[Your task]:
A verbatim copy of each record is required.
▽
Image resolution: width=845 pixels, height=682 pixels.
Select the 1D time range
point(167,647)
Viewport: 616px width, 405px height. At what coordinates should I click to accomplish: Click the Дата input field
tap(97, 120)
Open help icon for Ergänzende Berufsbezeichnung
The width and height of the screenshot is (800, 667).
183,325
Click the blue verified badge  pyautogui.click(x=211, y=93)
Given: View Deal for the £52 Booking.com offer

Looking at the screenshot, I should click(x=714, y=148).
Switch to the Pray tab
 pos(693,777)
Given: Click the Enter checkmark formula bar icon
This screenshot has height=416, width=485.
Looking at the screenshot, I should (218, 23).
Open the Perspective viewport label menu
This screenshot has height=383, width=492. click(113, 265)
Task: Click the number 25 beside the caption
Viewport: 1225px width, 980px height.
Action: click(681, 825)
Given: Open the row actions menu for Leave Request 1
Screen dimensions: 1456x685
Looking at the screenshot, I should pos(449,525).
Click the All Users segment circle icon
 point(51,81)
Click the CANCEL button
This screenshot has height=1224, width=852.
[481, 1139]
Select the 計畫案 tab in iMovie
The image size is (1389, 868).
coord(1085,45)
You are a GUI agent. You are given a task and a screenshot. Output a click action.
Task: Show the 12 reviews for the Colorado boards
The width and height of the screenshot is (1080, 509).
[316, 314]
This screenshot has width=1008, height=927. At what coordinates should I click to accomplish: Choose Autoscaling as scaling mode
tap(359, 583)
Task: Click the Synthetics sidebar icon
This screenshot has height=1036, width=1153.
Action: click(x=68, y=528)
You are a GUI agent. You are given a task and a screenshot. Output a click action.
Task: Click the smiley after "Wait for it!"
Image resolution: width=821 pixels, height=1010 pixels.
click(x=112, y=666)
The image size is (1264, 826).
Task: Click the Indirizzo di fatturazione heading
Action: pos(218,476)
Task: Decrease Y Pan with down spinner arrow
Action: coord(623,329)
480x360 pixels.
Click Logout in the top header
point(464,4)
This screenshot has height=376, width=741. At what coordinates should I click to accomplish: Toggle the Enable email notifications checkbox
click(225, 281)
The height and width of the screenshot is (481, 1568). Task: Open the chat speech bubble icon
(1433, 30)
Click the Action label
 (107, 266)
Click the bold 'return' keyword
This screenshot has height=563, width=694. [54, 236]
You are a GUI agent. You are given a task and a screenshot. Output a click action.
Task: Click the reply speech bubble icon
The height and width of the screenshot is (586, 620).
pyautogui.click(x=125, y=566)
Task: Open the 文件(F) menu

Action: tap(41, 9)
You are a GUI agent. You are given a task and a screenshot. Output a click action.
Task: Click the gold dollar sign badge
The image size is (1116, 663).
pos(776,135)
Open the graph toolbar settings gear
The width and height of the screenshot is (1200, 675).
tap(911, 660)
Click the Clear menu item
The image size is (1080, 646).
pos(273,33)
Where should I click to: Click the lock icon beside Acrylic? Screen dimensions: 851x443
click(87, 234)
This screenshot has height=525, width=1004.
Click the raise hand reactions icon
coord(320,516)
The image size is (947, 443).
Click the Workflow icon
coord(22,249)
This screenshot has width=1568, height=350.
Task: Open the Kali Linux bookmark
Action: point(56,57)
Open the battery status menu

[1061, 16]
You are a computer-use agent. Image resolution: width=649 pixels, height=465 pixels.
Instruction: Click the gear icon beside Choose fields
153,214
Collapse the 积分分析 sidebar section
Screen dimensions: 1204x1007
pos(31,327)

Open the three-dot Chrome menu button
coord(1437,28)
△
[Response to this exercise]:
Image resolution: width=845 pixels, height=682 pixels.
Select the 1D time range
point(167,647)
Viewport: 616px width, 405px height. At what coordinates should I click to accomplish: Click the Дата input field
tap(97, 120)
Open help icon for Ergänzende Berufsbezeichnung
The width and height of the screenshot is (800, 667).
183,325
Click the blue verified badge  pyautogui.click(x=211, y=93)
Given: View Deal for the £52 Booking.com offer

Looking at the screenshot, I should click(x=714, y=148).
Switch to the Pray tab
 pos(693,777)
Given: Click the Enter checkmark formula bar icon
This screenshot has height=416, width=485.
Looking at the screenshot, I should (218, 23).
Open the Perspective viewport label menu
This screenshot has height=383, width=492. click(113, 265)
Task: Click the number 25 beside the caption
Viewport: 1225px width, 980px height.
Action: click(681, 825)
Given: Open the row actions menu for Leave Request 1
Screen dimensions: 1456x685
Looking at the screenshot, I should pos(449,525).
Click the All Users segment circle icon
 point(51,81)
Click the CANCEL button
This screenshot has height=1224, width=852.
[481, 1139]
Select the 計畫案 tab in iMovie
The image size is (1389, 868).
coord(1085,45)
You are a GUI agent. You are given a task and a screenshot. Output a click action.
Task: Show the 12 reviews for the Colorado boards
The width and height of the screenshot is (1080, 509).
[316, 314]
This screenshot has width=1008, height=927. At what coordinates should I click to accomplish: Choose Autoscaling as scaling mode
tap(359, 583)
Task: Click the Synthetics sidebar icon
This screenshot has height=1036, width=1153.
Action: click(x=68, y=528)
You are a GUI agent. You are given a task and a screenshot. Output a click action.
Task: Click the smiley after "Wait for it!"
Image resolution: width=821 pixels, height=1010 pixels.
click(x=112, y=666)
The image size is (1264, 826).
Task: Click the Indirizzo di fatturazione heading
Action: pos(218,476)
Task: Decrease Y Pan with down spinner arrow
Action: coord(623,329)
480x360 pixels.
Click Logout in the top header
point(464,4)
This screenshot has height=376, width=741. At what coordinates should I click to accomplish: Toggle the Enable email notifications checkbox
click(225, 281)
The height and width of the screenshot is (481, 1568). Task: Open the chat speech bubble icon
(1433, 30)
Click the Action label
 (107, 266)
Click the bold 'return' keyword
This screenshot has height=563, width=694. [54, 236]
You are a GUI agent. You are given a task and a screenshot. Output a click action.
Task: Click the reply speech bubble icon
The height and width of the screenshot is (586, 620).
pyautogui.click(x=125, y=566)
Task: Open the 文件(F) menu

Action: tap(41, 9)
You are a GUI agent. You are given a task and a screenshot. Output a click action.
Task: Click the gold dollar sign badge
The image size is (1116, 663).
pos(776,135)
Open the graph toolbar settings gear
The width and height of the screenshot is (1200, 675).
tap(911, 660)
Click the Clear menu item
The image size is (1080, 646).
pos(273,33)
Where should I click to: Click the lock icon beside Acrylic? Screen dimensions: 851x443
click(87, 234)
This screenshot has height=525, width=1004.
Click the raise hand reactions icon
coord(320,516)
The image size is (947, 443).
Click the Workflow icon
coord(22,249)
This screenshot has width=1568, height=350.
Task: Open the Kali Linux bookmark
Action: point(56,57)
Open the battery status menu

[1061, 16]
You are a computer-use agent. Image resolution: width=649 pixels, height=465 pixels.
Instruction: Click the gear icon beside Choose fields
153,214
Collapse the 积分分析 sidebar section
Screen dimensions: 1204x1007
pos(31,327)

Open the three-dot Chrome menu button
coord(1437,28)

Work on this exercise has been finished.